Elaine rubbed her hands beneath the dryer, trying to decide what to do. She didn’t have time to play nursemaid, but she could feel Tony’s conscience guiding her. He always made it his business to find out why an employee was unhappy. “Are you all right?” she finally asked, turning around and leaning her back against the sink.

The woman shrugged but didn’t lift her head. “I will be. I just need a minute.”

Elaine hesitated. She’d done her duty; perhaps the woman would recover better if left alone. That was certainly Elaine’s preference. She hated anyone seeing her out of control. On the other hand, this was her employee and something was nagging at her about this woman’s name. What was it?

Then she remembered: Joan Toledo. And that led her to realize this was the same writer—sorry, Tony, “content provider”—whom she’d e-mailed that harsh critique to an hour ago. Her stomach dropped. It was because of her, probably, that the woman was sobbing in the bathroom.

“You’re Joan, aren’t you?” she said.

The woman raised her head and, with a sigh, pushed herself up to a standing position, brushing off the back of her slacks. She was fifty if she was a day. The kids at home couldn’t be young. “Yes. Joan Toledo. Go ahead.”

Elaine frowned. “Go ahead with what?”

“With firing me.” Joan scrubbed at her face with both hands. This had the unhappy effect of turning her cheeks brick red and leaving a trail of mascara. “It won’t be the first time. I know the drill.”

“Well, you’re obviously asking for it, acting like this,” Elaine said.

Good. That made Joan lift her chin and narrow her brown eyes. “Yeah? Am I? And what would you do, if you had two kids in college and a husband out of work?”

“I’d probably drink myself to death,” Elaine said truthfully.

Joan gave her a startled look, then laughed. “Well, that’s one thing I haven’t tried, anyway.”

Elaine grinned. “Then you’re a better woman than I am. Seriously, why were you crying? Was it because I critiqued your copy?”

Joan pulled a tissue out of her pocketbook and blew her nose. The sound trumpeted off the bathroom walls. “You didn’t just critique it. You
shredded
it. Then you ran it over with your car!” Joan blew her nose again. “I’m crying because you were right. It was awful copy.
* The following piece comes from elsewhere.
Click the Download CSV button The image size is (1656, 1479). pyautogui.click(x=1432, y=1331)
I suck at this job.”

“Right now you do. But you’ve only been here a month,” Elaine pointed out. “We usually let people suck at least six months before we fire them. Tony’s a marshmallow that way. And I’m betting you can rewrite that copy. You were a journalist. You’ve got skills.”
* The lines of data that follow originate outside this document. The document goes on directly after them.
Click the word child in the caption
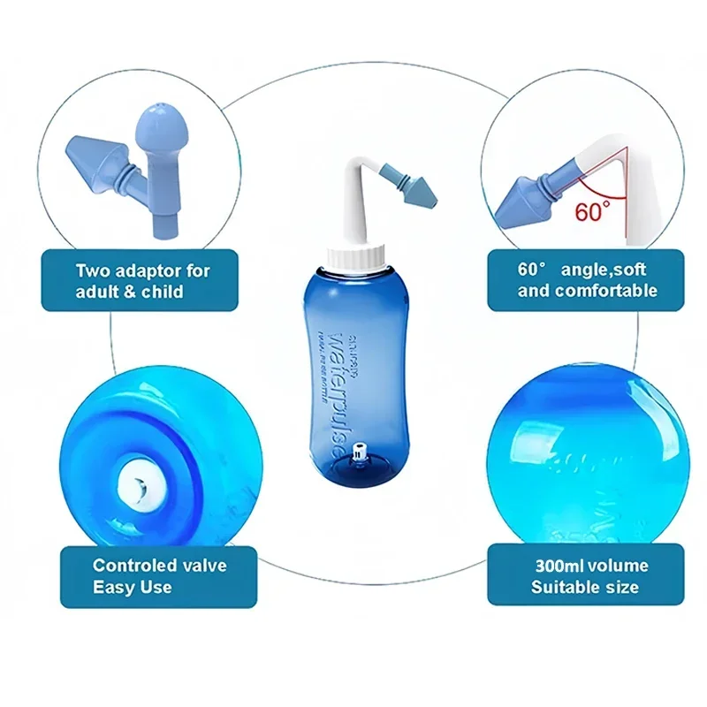point(163,291)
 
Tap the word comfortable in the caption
point(607,291)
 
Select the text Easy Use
point(133,586)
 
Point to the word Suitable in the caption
point(561,586)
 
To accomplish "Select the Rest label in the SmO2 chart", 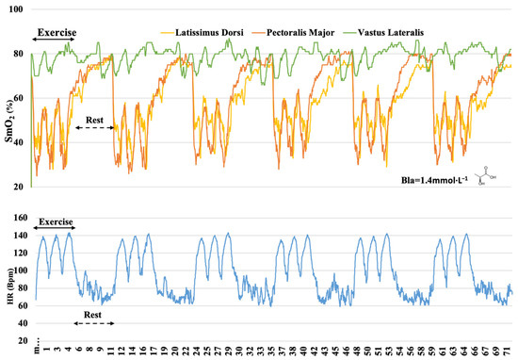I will pos(96,120).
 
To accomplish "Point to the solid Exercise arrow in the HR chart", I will pos(54,227).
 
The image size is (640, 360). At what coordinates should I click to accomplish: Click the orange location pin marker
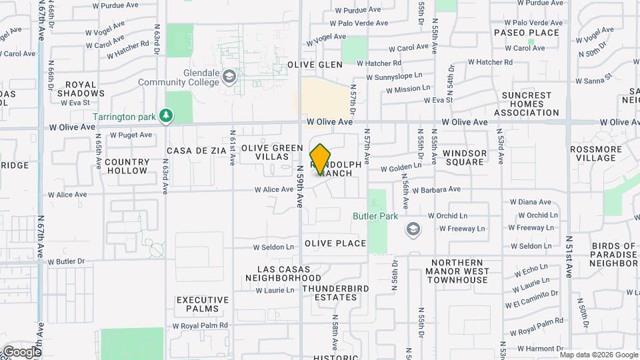[x=320, y=159]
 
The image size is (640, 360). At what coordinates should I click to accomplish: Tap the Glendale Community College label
[x=179, y=77]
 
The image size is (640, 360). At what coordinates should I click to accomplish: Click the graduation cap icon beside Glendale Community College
[x=229, y=77]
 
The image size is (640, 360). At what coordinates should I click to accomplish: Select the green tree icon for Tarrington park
[x=167, y=116]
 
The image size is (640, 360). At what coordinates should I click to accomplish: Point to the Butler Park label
[x=375, y=216]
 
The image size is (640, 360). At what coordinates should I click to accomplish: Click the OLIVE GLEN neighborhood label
[x=315, y=65]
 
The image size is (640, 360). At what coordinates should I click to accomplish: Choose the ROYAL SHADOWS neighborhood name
[x=85, y=89]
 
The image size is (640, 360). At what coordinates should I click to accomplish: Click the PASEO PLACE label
[x=526, y=33]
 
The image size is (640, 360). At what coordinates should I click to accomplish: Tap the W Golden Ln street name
[x=401, y=167]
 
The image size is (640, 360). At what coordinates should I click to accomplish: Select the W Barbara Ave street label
[x=437, y=189]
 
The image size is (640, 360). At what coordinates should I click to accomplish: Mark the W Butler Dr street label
[x=67, y=261]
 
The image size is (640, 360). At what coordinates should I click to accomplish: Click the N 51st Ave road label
[x=569, y=257]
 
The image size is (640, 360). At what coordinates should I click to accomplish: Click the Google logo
[x=21, y=351]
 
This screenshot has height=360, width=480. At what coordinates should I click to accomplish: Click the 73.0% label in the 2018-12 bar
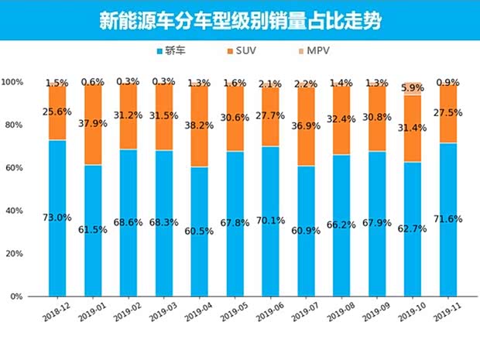click(x=57, y=218)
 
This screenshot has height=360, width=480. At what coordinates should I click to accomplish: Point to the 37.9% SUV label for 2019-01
click(x=92, y=108)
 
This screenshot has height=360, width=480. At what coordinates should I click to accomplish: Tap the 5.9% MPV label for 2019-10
click(x=413, y=87)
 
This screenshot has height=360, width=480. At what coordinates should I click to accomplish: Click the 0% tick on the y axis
click(x=15, y=297)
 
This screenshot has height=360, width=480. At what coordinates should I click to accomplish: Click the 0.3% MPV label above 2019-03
click(x=163, y=81)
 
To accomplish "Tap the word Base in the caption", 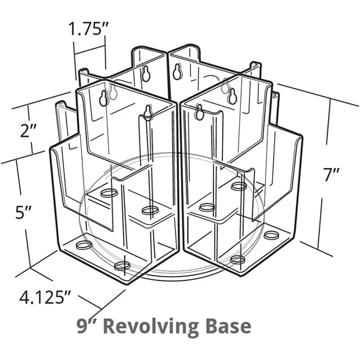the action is [227, 327].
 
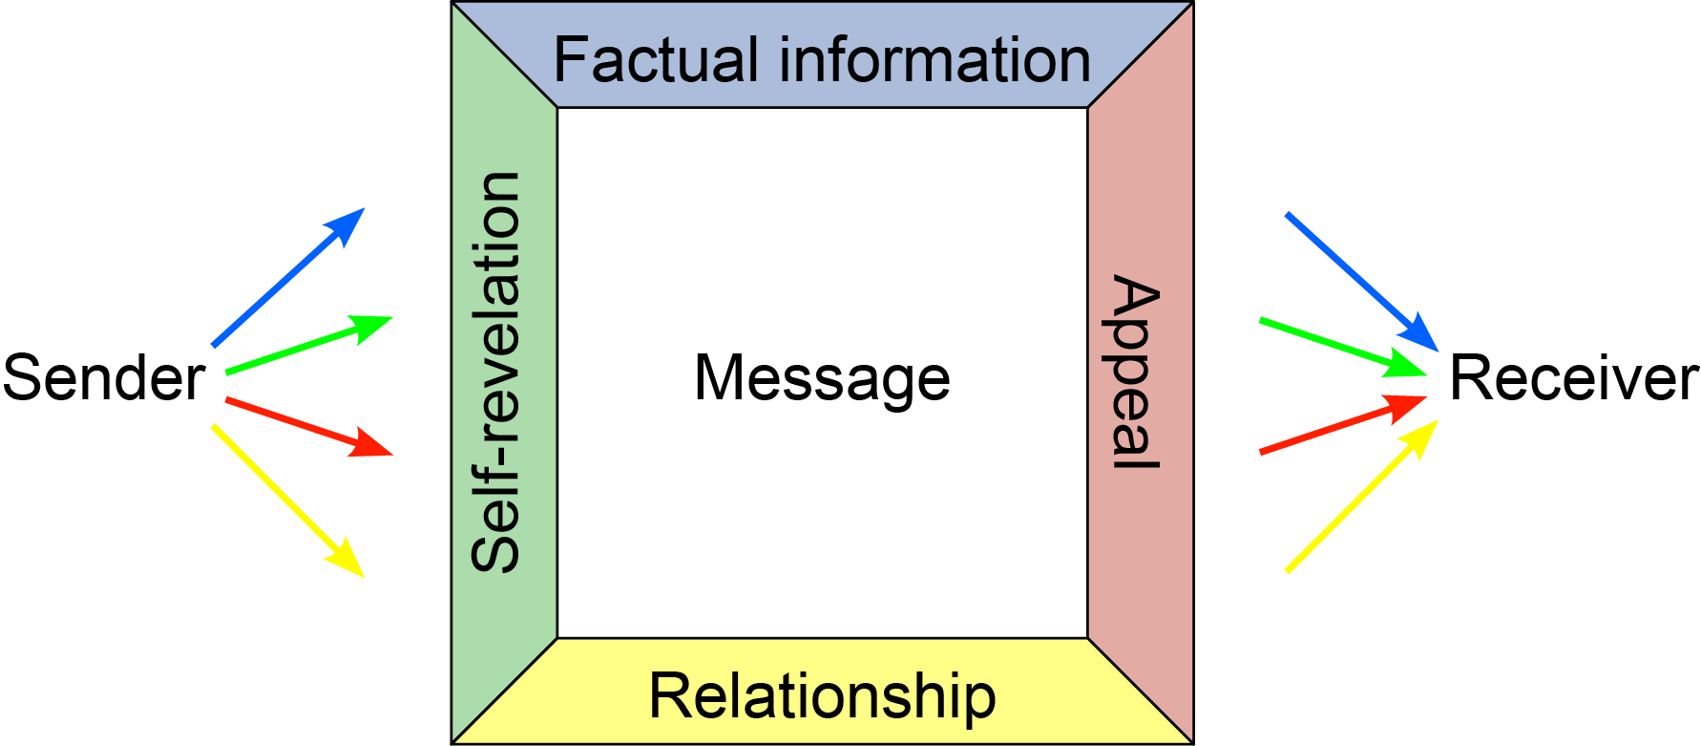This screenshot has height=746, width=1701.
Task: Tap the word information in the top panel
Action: tap(934, 60)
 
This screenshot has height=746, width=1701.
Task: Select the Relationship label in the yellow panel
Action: tap(822, 696)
Joan snorted. “Skills nobody wants.”

“What do you mean?” Elaine demanded. “Marketing writers are essential in the business world. We depend on people who can string together literate sentences and make old ideas sound fresh. It’s like being a plumber or an electrician. You’ve got a trade, girlfriend, and it’s a useful one. Now get out of that corner, wash your face, and go to work. Give me a new draft by four o’clock. I’ll help you whip it into shape.”

Joan looked shy now, and suddenly seemed younger. She stepped out of the corner and joined Elaine at the sink. “I like your lipstick,” she said suddenly.

“War paint,” Elaine said. She opened her purse, fished out a tube. “Here. I always carry a few spares. Take one.”

“I couldn’t.”

“Why not?” Elaine gave her a frank look. If anyone needed color, it was this woman. “Lipstick is the best way to let the world know you’re on top of your game.”

“Ha. As if.”

“Pretending to be in charge is half the battle.”

Joan gave her a thoughtful look, then held out her hand. “All right. Thank you.”

“Sure,” Elaine said. “I’ll see you in the conference room.” She left Joan examining herself in the mirror, the lipstick in her hand, hearing the sharp staccato sounds of her own heels on the tiled floor.

•   •   •

Ava parked behind Port Pleasures, her friend Caroline’s gallery in Newburyport, and lugged her boxes into the store. Caroline was barking shipping orders into her phone, but greeted Ava with a hug and gestured for her to set the boxes on a worktable in the back room.

Caroline’s gallery specialized in crafts by local artists. Ava paused to admire a hand-carved cherry sleigh bed. A woven carpet in rich reds was laid out beside it and the bed was covered in a patchwork quilt in cool greens and blues.